What the task requires
Going from the top of the data below, give again each line through the one containing "[Roland Garros Heritage Lines", both ends kept.

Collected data
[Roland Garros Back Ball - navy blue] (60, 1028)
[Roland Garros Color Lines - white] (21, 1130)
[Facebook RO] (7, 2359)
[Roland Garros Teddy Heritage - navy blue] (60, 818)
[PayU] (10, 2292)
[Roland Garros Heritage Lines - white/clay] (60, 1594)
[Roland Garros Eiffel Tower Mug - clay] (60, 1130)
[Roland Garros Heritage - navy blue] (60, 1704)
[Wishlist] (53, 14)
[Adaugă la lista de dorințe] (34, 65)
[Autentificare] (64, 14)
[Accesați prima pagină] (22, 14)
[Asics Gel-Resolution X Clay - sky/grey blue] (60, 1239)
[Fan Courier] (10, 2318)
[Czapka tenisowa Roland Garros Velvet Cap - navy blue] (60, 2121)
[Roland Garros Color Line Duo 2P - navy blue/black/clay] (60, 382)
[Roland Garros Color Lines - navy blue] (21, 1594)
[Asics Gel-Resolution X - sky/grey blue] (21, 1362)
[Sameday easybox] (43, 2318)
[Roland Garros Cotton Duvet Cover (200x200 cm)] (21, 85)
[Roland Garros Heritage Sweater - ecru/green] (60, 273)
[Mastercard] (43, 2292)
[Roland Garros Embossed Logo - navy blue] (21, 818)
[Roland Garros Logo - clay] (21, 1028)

Result for this exercise
[Roland Garros Back Ball - navy blue] (60, 1028)
[Roland Garros Color Lines - white] (21, 1130)
[Facebook RO] (7, 2359)
[Roland Garros Teddy Heritage - navy blue] (60, 818)
[PayU] (10, 2292)
[Roland Garros Heritage Lines - white/clay] (60, 1594)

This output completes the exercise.